La música y las palabras de Orfeo eran tan conmovedoras que consiguieron paralizar las penas de los castigados a sufrir eternamente. Y lograron también ablandar el corazón de Plutón, quien, por un instante, sintió que sus ojos se le humedecían.
- Joven Orfeo –dijo Plutón-, hasta aquí habían llegado noticias de la excelencia de tu música; pero nunca hasta tu llegada se habían escuchado en este lugar sones tan turbadores como los que se desprenden de tu lira. Por eso, te concedo el don que solicitas, aunque con una condición. - ¡Oh, poderoso Plutón! –exclamó Orfeo-. Haré cualquier cosa que me pidáis con tal de recuperar a mi amadísima esposa.

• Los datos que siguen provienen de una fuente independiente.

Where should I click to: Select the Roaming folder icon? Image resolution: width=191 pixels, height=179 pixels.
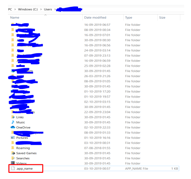click(13, 148)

- Pues bien –continuó Plutón-, tu adorada Eurídice seguirá tus pasos hasta que hayáis abandonado el reino de las tinieblas. Sólo entonces podrás mirarla. Si intentas verla antes de atravesar la laguna Estigia, la perderás para siempre.

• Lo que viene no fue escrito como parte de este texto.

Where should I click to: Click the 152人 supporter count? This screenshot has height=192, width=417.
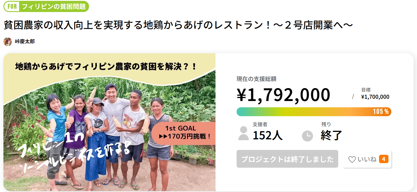(x=267, y=135)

- Así se hará –aseguró el músico.
Y Orfeo inició el camino de vuelta hacia el mundo de la luz.
Durante largo tiempo Orfeo caminó por sombríos senderos y oscuros caminos habitados por la penumbra. En sus oídos retumbaba el silencio. Ni el más leve ruido delataba la proximidad de su amada. Y en su cabeza resonaban las palabras de Plutón: “Si intentas verla antes de atravesar la laguna de Estigia, la perderás para siempre”.

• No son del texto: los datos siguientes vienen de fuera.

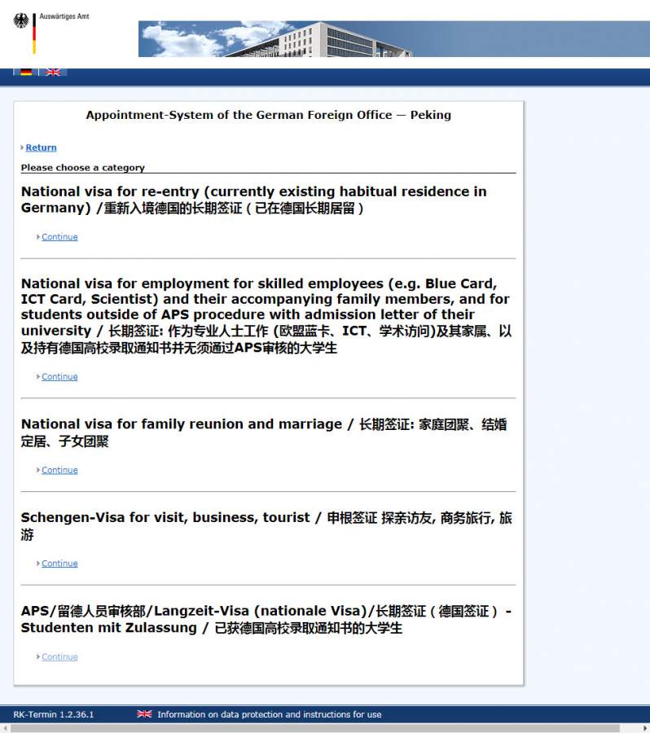Click the RK-Termin 1.2.36.1 version label
Image resolution: width=650 pixels, height=733 pixels.
pos(54,714)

Por fin, Orfeo divisó la laguna.
Allí estaba Carón con su barca y, al otro lado, la vida y la felicidad en compañía de Eurídice. ¿O acaso Eurídice no estaba allí y sólo se trataba de un sueño?. Orfeo dudó por un momento y, lleno de impaciencia, giró la cabeza para comprobar si Eurídice le seguía.
Y en ese mismo tomento vio como su amada se convertía en una columna de humo que él trató inútilmente de apresar entre sus brazos mientras gritaba preso de la desesperación: - Eurídice, Eurídice...
Orfeo lloró y suplicó perdón a los dioses por su falta de confianza, pero sólo el silencio respondió a sus súplicas. Y, según cuentan las leyendas, Orfeo, triste y lleno de dolor, se retiró a un monte donde pasó el resto de su vida sin más compañía que su lira y las fieras que se acercaban a escuchar los melancólicos cantos compuestos en recuerdo de su amada.
Cuadro 2: Escuela Flamenca
Obra de D. Teniers, en ella se representa el tema de las Tentaciones de San Antonio Abad. En la escena vemos a una joven diablesa que irrumpe, con un acompañante, y reemplaza a la vieja de las versiones precedentes y del original de la Gemäldegalerie Berlín, en el cubículo del santo. El surrealismo ambiental y los monstruos de estirpe demoníaca evocan imágenes bosquianas, pero la elegancia del gesto y la indumentaria de la pareja, símbolo de vanidad y lujuria, encubren el dramatismo intrínseco del relato.Los personajes sugieren, de forma pintoresca, la presencia de los pecados capitales; la Gula, con expresión bonachona y un amplio collar de salchichas, penetra en la cavidad rocosa a caballo de un esqueleto, y la Pereza se reconoce en la joven con aspecto cansino que apoya el mentón en su mano; en el ángulo izquierdo, la Ira cabalga victoriosa sobre un león, y vencida a sus pies figura la Envidia, simbolizada por una manzana, y en el ángulo opuesto, la Avaricia; el embudo que sirve de caso al jinete volador simboliza la Lujuria, y los motivos sobre el altar, la vanidad de la vida; personificaciones que toma de las Artes Morales de Coornhert (Texto extractado de Díaz Padrón, M.: El siglo de Rubens en el Museo del Prado: catálogo razonado de pintura flamenca del siglo XVII, 1995, p. 1428).